Что она и доказывает в своих удивительных, захватывающих исследованиях, находя в языке факты, которые можно очертить достаточно четко и которые, несомненно, относятся к национальной культуре, выраженной в языке.
Ее идея состоит в том, что разные языки содержат в себе разное видение мира и разные культурные сценарии поведения. Это сильно затрудняет взаимопонимание и адаптацию к чужой культуре для людей, отлично выучивших другой язык, но толкующих его и пользующихся им в рамках собственной языковой картины мира — то есть переводящих прямо, буквально на язык не только своих родных слов, но и своих привычек, взглядов, ценностей и предпочтений.
Собственно, все они вместе и составляют картину мира, а выраженная в словах, она становится именно языковой картиной мира. Конечно, в чем еще она может быть выражена? Но слова можно сосчитать, чувства, мысли, ценности и представления, выраженные в словах разных языков, можно сопоставлять друг с другом — и получить возможность очертить границы, потрогать, понять своеобразие национальных культур.
Для такой операции Анна Вежбицкая придумала специальную процедуру. Она выделила небольшой список слов, в любом языке имеющих один и тот же смысл "хорошо", "плохо", "я", "ты" и так далее). Каждый "языковой концепт", то есть некое значимое выражение, содержащее ключевое для данного языка слово — по частотности, по обилию словообразований вокруг него, наконец, просто по содержанию, важность которого подтверждается независимыми исследованиями или свидетельствами — она "переводит" на бедный, но зато универсальный словарь. Вышелушивается смысл концепта, и теперь его можно сравнить с другим, из другого языка, на ту же тему.
Если бы можно было сравнить концепты советского языка и современного русского, мы, наверное, смогли бы узнать, как именно меняется наш мир. Не в лозунгах, которые так легко заменить на другие или снять вовсе, не в речах политиков, которые всегда и везде содержат слишком много фальши и демагогии (правда, они организуются вокруг разных смысловых центров, и это, наверное, важно для характеристики политической системы — но мы не о ней), а в языке повседневности и языке СМИ.

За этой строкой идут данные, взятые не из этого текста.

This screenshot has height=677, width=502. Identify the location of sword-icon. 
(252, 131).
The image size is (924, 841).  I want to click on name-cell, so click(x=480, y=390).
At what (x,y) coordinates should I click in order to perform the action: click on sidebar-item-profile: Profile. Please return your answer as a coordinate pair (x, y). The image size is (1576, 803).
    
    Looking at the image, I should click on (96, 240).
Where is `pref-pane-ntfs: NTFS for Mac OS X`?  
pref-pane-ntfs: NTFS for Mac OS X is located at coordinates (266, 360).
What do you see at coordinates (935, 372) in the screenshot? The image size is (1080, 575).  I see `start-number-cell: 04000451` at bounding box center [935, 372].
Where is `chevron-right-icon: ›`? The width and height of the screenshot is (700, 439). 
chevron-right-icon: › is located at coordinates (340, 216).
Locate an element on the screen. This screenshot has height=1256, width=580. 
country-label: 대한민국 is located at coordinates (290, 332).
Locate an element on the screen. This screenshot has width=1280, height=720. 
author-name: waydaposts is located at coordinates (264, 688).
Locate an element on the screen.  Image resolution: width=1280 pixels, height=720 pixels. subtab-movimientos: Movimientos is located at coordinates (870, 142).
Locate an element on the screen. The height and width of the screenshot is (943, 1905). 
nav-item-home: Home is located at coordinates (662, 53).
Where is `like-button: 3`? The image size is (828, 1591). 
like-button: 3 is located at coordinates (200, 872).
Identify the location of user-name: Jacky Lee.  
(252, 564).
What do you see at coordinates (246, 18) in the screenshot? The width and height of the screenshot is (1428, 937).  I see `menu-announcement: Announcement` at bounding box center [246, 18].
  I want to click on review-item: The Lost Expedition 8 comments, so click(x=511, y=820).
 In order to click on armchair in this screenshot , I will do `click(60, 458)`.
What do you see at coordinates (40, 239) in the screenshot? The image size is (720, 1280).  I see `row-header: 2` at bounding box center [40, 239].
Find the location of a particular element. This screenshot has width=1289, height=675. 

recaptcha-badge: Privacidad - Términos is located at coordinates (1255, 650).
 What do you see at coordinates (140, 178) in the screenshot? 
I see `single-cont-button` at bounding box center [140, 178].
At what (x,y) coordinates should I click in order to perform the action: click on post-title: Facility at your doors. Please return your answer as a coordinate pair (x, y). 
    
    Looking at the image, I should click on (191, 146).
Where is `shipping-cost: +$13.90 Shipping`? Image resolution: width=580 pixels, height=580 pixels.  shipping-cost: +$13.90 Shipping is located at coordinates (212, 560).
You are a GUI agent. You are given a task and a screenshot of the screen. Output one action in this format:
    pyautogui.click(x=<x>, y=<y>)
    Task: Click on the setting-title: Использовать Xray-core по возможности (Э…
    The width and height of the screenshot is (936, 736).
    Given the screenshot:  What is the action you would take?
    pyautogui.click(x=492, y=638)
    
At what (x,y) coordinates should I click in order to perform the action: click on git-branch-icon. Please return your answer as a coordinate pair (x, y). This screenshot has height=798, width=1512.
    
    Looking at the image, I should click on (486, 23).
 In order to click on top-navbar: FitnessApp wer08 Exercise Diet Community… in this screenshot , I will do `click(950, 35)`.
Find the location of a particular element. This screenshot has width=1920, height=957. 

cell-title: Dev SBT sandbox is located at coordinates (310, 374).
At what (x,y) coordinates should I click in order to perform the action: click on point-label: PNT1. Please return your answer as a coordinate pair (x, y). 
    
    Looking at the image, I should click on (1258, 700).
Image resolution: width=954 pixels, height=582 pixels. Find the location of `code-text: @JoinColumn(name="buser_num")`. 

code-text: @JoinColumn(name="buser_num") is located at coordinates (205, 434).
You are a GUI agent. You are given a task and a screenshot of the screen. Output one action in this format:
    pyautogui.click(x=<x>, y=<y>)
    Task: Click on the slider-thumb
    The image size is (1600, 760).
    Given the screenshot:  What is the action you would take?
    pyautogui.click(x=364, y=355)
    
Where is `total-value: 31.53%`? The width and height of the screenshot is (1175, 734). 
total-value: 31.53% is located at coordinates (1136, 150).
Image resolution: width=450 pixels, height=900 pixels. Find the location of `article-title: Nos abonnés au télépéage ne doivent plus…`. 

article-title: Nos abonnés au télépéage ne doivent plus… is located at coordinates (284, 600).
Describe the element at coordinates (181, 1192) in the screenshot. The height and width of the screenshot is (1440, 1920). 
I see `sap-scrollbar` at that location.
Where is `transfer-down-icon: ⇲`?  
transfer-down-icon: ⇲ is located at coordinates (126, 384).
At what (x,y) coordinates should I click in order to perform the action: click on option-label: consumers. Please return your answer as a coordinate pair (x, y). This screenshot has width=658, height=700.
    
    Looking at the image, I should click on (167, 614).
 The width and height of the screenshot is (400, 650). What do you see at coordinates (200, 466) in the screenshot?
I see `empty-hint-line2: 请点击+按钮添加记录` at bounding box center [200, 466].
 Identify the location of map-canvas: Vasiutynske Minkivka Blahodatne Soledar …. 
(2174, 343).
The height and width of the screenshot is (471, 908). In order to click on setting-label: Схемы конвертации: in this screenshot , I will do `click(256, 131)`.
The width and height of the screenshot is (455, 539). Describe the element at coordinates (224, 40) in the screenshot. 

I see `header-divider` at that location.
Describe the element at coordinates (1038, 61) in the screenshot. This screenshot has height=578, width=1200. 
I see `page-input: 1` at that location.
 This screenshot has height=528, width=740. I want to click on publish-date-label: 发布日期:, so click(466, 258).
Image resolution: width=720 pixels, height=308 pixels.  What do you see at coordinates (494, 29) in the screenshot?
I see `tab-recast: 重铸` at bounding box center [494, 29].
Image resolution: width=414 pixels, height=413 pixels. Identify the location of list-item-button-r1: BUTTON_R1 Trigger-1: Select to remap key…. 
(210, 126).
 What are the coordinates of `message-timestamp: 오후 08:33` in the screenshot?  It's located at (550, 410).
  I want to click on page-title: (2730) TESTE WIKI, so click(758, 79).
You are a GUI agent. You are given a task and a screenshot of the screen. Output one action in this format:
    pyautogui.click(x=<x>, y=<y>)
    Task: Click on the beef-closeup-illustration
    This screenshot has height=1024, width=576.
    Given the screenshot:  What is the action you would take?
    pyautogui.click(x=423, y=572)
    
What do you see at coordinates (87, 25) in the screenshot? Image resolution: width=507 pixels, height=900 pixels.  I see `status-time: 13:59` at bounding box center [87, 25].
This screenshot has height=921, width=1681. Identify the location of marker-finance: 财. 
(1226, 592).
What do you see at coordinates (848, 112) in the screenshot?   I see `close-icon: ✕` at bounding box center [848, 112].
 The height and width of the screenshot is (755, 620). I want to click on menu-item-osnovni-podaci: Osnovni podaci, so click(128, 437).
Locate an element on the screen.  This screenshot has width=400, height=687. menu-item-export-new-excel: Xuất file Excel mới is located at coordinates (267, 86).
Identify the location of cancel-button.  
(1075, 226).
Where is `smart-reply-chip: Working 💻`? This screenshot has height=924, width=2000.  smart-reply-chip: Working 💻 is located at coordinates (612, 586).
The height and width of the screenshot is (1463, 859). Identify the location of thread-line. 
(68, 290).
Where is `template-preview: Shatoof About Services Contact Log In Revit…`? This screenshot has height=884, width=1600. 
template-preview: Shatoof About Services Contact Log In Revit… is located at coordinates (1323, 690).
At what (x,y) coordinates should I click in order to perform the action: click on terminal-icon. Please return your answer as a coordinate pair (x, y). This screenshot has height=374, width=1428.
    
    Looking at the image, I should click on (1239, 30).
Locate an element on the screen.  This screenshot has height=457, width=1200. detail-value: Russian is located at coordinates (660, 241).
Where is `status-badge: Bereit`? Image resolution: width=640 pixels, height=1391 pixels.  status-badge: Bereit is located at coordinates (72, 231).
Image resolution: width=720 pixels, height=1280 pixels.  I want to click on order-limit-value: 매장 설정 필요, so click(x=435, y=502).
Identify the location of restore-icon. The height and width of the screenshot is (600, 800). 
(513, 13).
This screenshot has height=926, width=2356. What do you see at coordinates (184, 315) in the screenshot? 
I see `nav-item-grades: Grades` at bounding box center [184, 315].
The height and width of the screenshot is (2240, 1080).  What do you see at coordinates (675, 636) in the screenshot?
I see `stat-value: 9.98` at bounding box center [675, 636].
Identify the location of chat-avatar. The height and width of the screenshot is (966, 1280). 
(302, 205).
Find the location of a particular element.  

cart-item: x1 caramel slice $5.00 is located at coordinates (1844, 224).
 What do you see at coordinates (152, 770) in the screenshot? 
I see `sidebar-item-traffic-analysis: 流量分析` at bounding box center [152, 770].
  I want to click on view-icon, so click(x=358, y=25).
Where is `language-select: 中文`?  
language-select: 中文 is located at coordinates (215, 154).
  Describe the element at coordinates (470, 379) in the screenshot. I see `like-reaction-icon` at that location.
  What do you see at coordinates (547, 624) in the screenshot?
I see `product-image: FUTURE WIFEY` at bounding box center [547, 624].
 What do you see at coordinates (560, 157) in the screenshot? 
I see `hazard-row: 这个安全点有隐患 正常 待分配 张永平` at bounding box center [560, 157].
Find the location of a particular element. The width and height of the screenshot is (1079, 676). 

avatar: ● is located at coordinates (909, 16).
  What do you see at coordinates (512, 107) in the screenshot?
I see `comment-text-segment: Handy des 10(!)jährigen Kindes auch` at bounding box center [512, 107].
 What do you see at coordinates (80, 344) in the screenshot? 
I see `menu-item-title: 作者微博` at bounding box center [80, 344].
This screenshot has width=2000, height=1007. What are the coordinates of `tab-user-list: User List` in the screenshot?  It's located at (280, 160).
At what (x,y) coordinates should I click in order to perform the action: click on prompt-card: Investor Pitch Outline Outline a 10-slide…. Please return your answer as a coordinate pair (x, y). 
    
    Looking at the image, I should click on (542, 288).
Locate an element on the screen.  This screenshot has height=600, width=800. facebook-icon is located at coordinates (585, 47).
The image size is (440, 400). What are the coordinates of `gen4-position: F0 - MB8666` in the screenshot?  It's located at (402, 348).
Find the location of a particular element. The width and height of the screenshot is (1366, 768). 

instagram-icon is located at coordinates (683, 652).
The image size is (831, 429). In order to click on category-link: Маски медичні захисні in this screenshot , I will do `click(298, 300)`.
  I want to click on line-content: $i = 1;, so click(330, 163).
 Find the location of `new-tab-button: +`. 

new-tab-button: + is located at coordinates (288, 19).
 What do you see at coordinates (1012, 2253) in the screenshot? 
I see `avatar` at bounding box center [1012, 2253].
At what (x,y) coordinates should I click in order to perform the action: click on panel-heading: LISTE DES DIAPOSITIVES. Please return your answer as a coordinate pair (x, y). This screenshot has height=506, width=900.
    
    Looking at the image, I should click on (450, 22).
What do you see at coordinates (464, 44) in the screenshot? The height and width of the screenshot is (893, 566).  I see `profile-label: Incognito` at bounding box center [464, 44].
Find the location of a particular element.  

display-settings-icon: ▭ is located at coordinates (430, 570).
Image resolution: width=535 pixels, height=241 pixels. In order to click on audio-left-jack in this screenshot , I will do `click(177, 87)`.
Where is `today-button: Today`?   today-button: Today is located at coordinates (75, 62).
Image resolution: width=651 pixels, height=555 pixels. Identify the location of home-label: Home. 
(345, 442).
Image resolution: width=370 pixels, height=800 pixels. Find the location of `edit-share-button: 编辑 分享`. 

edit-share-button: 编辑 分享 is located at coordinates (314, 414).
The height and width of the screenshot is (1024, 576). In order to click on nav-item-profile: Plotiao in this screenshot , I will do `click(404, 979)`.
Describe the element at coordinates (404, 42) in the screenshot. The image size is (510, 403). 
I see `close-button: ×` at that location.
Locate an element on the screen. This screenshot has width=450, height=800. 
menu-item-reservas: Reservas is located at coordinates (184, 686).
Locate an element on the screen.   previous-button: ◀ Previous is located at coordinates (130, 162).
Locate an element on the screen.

И все же прежде хотелось бы понять, какая сила организует слова в ту или иную конфигурацию и какая сила может ее менять.
"Извините, пожалуйста":японская концепция человека
Американец Том, работавший в Японии, на выходные отправился путешествовать. Водитель он был прекрасный, скорости не превышал, и поэтому, когда на дорогу неожиданно выскочил ребенок, ничего слишком страшного не случилось. Все же машина задела малыша. Том остановился и попросил прохожего вызвать полицию и "скорую помощь". Полиция удостоверилась, что водитель ни в чем не виноват. Все равно ему было неприятно, и он постарался поскорее забыть о случившемся. Позже он узнал от полицейского, что родители были крайне огорчены поведением Тома после аварии. Они знали, что он не виноват в происшествии — скорее, виноваты сами, не уследив за ребенком. И все же они ждали, что Том извинится и навестит мальчика в больнице.
Американец Боб тоже работал в Японии и однажды принес начальнику подготовленный им документ. Начальник нашел в нем ошибку и вдобавок заметил, что сдать работу следовало раньше. Боб объяснил в ответ, что ошибку допустил не он, а его коллега, и что он слишком долго не имел доступа к компьютеру, потому и опоздал со сдачей документа. Все это он сказал на хорошем японском языке и совершенно не понял, почему начальник очень рассердился, сказав: "Я не желаю выслушивать подобных оправданий". Боб огорчился: он не делал ничего плохого. А начальник просто ждал извинений — и только потом оправданий, да и то не обязательно.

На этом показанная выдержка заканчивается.